From the line containing "Task: Open the 使用说明 help button" down to the final line of the entries below, quote every line verbatim. Exclude pictures.

**RECORD EXTRACTS:**

* * *

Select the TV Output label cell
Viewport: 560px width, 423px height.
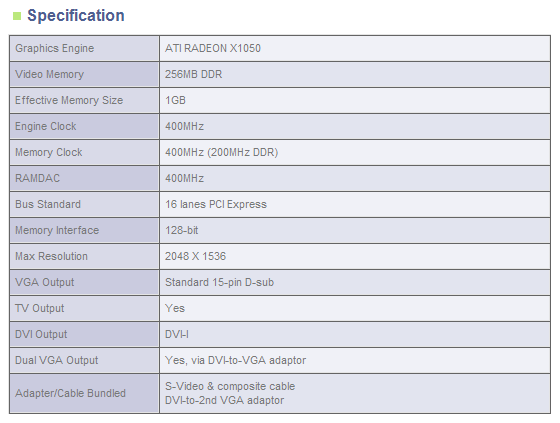coord(84,308)
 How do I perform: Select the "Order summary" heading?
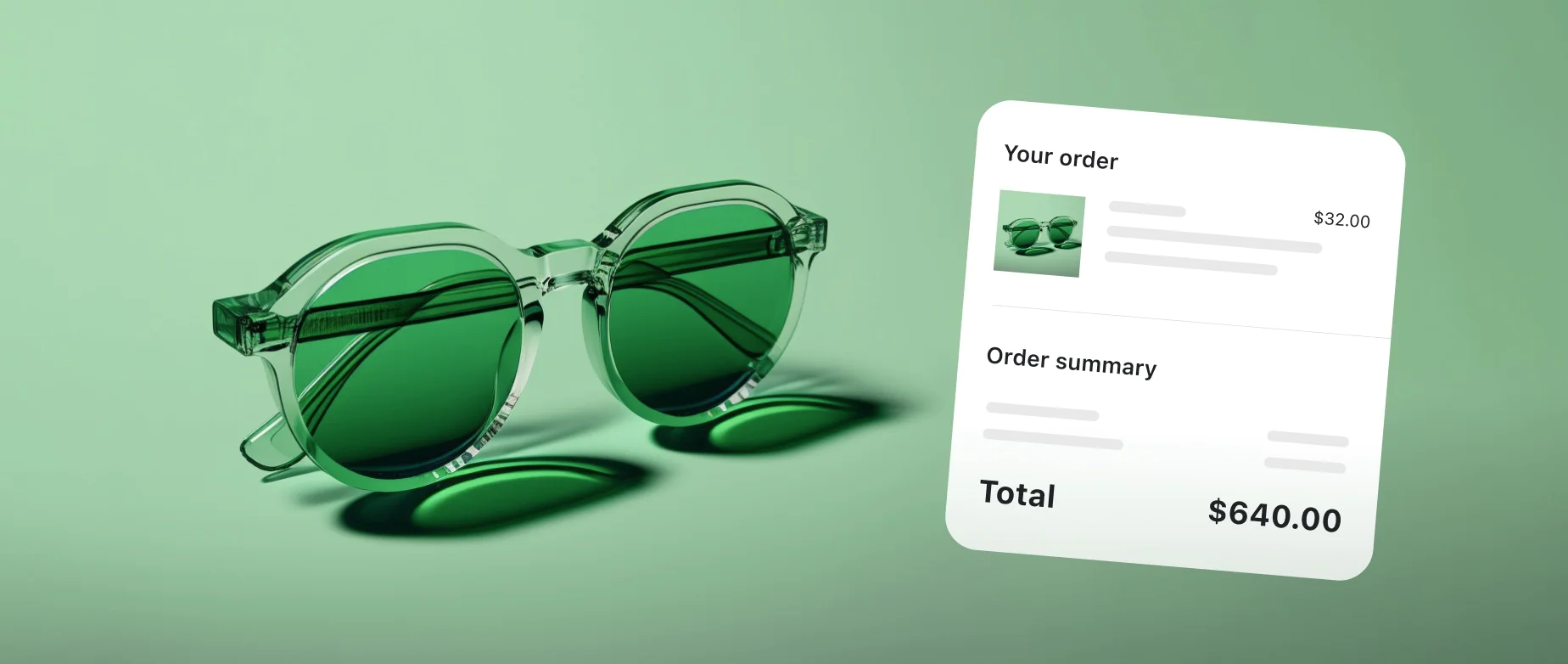pyautogui.click(x=1071, y=362)
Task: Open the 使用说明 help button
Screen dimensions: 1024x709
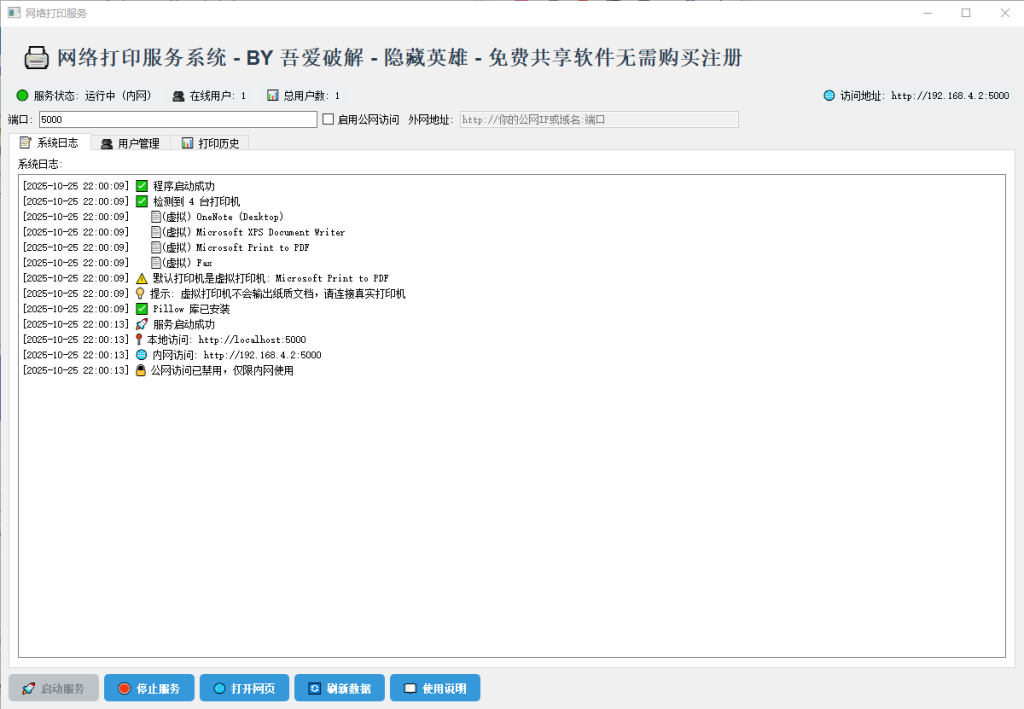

* * *

**RESULT:**
Task: Open the 使用说明 help button
Screen dimensions: 1024x709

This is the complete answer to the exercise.